### TEXT BLOCK

Coyote Rainbow

This week managed to be pretty crappy by Wednesday afternoon.  In an attempt to cheer myself up, have a very silly, very fast little piece. Because if screamingly bright colors don’t get you, there’s nothing left but gin.

Prints are available, because prints are always available, and for all I know, this is your color scheme of choice. (It could happen…)

Here’s hoping that all our weeks improve…

4 thoughts on “Coyote Rainbow

  1. Calabaza says:

    I’m a lurker, but I’ve been reading for a few years now. I love your sense of humour and your art (and writing, of course) and your stories have cheered me up several times when I was having a bad day. I want to repay the favour, but I don’t have any funny stories. How about a cool fact? In the Amazon there are floating meadows built of water plants that grow so thickly they have terrestrial plants living on and in them, and there are animals that live on them, too.

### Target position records
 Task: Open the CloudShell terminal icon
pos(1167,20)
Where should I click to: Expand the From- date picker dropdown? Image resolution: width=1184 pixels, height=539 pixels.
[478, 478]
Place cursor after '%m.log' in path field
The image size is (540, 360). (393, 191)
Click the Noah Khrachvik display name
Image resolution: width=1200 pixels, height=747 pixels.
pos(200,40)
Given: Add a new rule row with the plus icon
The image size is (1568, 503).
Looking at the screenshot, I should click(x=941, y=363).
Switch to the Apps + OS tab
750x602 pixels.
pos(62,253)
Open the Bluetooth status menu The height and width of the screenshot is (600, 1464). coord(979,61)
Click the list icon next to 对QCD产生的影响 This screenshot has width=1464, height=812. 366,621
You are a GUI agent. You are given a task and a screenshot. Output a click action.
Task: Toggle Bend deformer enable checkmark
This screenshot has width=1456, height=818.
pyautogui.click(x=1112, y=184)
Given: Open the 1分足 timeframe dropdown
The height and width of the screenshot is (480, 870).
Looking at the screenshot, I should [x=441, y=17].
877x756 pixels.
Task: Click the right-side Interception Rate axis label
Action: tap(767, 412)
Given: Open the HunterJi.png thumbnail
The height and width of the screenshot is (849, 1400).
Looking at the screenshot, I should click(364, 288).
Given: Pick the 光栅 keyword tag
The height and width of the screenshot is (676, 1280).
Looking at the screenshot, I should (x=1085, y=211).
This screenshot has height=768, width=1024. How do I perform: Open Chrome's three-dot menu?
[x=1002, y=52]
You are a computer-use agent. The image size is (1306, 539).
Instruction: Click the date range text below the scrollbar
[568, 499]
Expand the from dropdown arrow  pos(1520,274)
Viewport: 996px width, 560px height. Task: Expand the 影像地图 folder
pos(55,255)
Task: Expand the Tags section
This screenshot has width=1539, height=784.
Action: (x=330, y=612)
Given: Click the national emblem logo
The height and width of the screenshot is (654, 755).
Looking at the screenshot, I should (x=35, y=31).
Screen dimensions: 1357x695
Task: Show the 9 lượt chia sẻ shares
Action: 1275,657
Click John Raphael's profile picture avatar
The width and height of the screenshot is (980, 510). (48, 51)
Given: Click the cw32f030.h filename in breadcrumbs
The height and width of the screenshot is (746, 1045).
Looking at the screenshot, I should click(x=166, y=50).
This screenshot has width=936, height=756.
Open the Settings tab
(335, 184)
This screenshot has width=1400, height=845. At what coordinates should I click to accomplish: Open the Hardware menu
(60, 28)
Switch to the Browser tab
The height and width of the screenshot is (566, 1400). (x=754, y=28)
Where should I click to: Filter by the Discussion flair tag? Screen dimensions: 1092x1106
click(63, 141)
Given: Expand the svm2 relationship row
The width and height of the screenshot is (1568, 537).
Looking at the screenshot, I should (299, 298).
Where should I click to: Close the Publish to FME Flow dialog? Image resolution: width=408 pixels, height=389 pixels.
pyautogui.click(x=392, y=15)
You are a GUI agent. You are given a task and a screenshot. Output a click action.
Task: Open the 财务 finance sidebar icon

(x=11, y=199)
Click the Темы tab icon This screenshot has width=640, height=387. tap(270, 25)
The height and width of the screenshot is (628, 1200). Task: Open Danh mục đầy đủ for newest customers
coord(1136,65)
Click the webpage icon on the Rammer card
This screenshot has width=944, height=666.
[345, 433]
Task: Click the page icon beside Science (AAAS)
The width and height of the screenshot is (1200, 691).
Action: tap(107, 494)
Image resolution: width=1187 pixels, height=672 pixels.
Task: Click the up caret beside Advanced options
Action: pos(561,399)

### TASK INSTRUCTIONS
**A.** According to the blog post, by what point had the week become pretty crappy?
**B.** Arrange as a numbered list the lines of the records from the line with "Given: Click the cw32f030.h" up to and including the line with "Click the Темы", omitting blank lines.
The blog post and the records are independent of each other.

### ANSWERS BY TASK
**A.** By Wednesday afternoon.

**B.**
1. Given: Click the cw32f030.h filename in breadcrumbs
2. The height and width of the screenshot is (746, 1045).
3. Looking at the screenshot, I should click(x=166, y=50).
4. This screenshot has width=936, height=756.
5. Open the Settings tab
6. (335, 184)
7. This screenshot has width=1400, height=845. At what coordinates should I click to accomplish: Open the Hardware menu
8. (60, 28)
9. Switch to the Browser tab
10. The height and width of the screenshot is (566, 1400). (x=754, y=28)
11. Where should I click to: Filter by the Discussion flair tag? Screen dimensions: 1092x1106
12. click(63, 141)
13. Given: Expand the svm2 relationship row
14. The width and height of the screenshot is (1568, 537).
15. Looking at the screenshot, I should (299, 298).
16. Where should I click to: Close the Publish to FME Flow dialog? Image resolution: width=408 pixels, height=389 pixels.
17. pyautogui.click(x=392, y=15)
18. You are a GUI agent. You are given a task and a screenshot. Output a click action.
19. Task: Open the 财务 finance sidebar icon
20. (x=11, y=199)
21. Click the Темы tab icon This screenshot has width=640, height=387. tap(270, 25)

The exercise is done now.